— Objective —
Reproduce only the entries from the line with "Screen dimensions: 1192x677" to the line with "Action: (x=861, y=69)", substituting "Shoulders" for "Muscles" and leaving everything else unchanged.

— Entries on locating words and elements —
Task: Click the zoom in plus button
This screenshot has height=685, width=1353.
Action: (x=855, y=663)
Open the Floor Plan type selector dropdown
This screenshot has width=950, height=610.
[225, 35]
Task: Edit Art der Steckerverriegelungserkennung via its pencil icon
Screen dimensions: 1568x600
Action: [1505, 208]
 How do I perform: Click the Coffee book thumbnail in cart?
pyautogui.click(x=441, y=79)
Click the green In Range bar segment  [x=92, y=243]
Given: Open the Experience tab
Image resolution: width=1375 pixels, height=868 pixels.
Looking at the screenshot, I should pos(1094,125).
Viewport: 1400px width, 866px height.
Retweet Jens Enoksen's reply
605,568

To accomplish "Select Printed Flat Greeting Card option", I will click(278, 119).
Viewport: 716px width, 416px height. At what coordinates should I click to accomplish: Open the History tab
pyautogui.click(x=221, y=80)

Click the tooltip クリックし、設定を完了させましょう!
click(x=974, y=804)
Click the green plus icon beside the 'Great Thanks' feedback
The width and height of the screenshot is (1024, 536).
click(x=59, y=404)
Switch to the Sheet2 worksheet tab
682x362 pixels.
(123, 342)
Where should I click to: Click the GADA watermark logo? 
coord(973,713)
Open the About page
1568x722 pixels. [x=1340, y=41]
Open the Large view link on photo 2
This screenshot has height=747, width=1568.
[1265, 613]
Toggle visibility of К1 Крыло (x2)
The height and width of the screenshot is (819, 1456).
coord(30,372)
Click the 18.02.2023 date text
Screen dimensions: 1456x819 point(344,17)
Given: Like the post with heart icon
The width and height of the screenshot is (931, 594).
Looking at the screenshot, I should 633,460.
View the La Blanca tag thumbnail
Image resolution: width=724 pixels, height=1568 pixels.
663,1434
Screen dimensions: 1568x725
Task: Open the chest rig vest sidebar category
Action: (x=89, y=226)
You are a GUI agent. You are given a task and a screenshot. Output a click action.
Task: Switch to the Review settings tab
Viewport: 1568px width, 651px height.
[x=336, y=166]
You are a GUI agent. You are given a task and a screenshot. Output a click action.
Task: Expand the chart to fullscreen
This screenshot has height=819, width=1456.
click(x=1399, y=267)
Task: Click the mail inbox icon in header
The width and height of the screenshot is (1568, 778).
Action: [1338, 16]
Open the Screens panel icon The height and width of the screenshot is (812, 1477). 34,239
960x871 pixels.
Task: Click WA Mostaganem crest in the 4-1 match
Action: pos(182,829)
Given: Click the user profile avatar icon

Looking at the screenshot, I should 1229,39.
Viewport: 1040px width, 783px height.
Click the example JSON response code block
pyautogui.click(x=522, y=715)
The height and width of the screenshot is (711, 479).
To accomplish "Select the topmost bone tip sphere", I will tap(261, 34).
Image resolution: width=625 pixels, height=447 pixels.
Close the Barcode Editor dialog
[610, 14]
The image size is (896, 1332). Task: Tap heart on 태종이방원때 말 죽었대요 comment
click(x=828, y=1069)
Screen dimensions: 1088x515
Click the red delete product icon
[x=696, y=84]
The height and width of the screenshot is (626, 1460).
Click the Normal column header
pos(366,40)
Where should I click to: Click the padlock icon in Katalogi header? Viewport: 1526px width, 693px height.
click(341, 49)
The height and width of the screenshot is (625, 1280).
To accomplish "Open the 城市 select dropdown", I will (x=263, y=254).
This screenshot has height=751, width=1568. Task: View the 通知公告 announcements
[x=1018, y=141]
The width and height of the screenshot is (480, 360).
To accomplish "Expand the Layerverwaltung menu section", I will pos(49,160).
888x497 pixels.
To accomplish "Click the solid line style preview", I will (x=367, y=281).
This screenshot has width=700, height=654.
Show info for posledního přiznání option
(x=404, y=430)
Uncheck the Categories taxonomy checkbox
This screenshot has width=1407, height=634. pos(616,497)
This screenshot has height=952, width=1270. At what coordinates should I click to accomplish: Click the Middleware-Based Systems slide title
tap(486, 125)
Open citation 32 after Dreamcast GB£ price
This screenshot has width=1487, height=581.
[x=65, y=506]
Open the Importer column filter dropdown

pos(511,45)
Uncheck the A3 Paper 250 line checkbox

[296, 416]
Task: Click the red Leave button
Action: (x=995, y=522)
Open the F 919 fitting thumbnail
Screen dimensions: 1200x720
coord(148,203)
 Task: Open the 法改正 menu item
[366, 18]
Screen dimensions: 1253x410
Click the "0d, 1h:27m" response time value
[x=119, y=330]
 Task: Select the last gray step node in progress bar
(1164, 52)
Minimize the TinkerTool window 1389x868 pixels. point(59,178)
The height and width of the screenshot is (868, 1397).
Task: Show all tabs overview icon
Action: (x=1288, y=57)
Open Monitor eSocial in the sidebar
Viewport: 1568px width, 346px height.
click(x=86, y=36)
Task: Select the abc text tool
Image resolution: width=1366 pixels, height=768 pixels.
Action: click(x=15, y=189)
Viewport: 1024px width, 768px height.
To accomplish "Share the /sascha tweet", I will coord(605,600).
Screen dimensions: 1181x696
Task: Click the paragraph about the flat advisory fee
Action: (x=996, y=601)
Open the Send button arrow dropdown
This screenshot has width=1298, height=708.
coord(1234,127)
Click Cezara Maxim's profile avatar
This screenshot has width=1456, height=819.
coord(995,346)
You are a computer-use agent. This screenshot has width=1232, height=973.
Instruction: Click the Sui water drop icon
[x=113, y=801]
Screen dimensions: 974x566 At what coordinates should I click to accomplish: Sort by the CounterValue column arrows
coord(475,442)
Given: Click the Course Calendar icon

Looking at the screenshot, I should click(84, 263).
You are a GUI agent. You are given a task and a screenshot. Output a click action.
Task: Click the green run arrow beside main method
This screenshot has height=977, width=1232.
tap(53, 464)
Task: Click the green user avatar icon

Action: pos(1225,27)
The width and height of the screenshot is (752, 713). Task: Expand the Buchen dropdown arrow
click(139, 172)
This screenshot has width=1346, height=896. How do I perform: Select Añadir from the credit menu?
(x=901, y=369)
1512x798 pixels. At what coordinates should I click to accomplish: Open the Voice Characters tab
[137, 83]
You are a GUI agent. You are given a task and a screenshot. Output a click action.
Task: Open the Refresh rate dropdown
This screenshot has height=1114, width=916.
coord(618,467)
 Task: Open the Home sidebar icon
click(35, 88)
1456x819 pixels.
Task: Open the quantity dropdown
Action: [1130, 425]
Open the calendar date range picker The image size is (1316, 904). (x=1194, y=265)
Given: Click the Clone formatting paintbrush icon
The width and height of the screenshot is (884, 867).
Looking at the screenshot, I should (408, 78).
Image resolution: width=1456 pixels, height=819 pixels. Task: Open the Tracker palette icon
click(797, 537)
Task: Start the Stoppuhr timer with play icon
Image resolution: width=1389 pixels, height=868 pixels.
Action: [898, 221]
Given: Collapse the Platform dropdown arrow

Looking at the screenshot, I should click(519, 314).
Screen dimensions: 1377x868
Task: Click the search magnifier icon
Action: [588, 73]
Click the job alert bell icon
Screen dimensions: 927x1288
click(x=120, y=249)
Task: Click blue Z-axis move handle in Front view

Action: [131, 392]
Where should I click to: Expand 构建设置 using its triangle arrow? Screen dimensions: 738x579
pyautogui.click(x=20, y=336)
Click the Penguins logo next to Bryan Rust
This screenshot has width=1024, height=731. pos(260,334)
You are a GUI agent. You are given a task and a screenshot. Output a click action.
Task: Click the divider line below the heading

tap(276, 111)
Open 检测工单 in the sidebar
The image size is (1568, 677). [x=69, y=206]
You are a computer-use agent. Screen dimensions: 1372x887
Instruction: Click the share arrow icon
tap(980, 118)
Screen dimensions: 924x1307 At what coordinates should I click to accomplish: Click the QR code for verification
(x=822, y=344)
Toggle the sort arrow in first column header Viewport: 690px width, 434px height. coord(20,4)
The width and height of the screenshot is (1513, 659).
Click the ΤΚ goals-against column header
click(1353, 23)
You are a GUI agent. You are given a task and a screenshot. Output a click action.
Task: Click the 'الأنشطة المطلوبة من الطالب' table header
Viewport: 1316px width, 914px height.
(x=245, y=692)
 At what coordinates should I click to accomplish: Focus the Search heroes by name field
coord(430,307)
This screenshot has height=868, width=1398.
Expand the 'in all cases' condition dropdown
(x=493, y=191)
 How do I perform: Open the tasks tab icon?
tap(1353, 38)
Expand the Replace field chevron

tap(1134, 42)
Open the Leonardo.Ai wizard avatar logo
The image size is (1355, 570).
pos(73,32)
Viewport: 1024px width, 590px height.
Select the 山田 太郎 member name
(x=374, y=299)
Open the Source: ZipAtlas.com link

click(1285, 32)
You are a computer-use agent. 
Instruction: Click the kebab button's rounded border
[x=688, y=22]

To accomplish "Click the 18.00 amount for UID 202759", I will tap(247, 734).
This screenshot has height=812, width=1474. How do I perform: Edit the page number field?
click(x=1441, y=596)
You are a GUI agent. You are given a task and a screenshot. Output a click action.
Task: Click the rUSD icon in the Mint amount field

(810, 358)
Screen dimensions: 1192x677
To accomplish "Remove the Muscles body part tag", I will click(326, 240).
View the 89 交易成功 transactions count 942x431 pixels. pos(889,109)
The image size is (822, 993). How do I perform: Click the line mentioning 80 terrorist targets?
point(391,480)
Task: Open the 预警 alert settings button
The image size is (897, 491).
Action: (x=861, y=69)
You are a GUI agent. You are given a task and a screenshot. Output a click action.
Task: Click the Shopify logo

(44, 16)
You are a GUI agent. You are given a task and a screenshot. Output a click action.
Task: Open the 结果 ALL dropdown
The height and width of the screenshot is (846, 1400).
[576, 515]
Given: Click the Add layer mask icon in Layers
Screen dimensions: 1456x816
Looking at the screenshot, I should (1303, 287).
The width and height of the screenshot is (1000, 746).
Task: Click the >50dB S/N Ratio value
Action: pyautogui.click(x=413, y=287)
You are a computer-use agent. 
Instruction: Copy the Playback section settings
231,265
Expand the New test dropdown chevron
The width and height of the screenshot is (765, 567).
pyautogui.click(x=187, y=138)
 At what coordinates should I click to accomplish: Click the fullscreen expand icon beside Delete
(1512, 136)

— The solution —
Screen dimensions: 1192x677
To accomplish "Remove the Shoulders body part tag", I will click(326, 240).
View the 89 交易成功 transactions count 942x431 pixels. pos(889,109)
The image size is (822, 993). How do I perform: Click the line mentioning 80 terrorist targets?
point(391,480)
Task: Open the 预警 alert settings button
The image size is (897, 491).
Action: (x=861, y=69)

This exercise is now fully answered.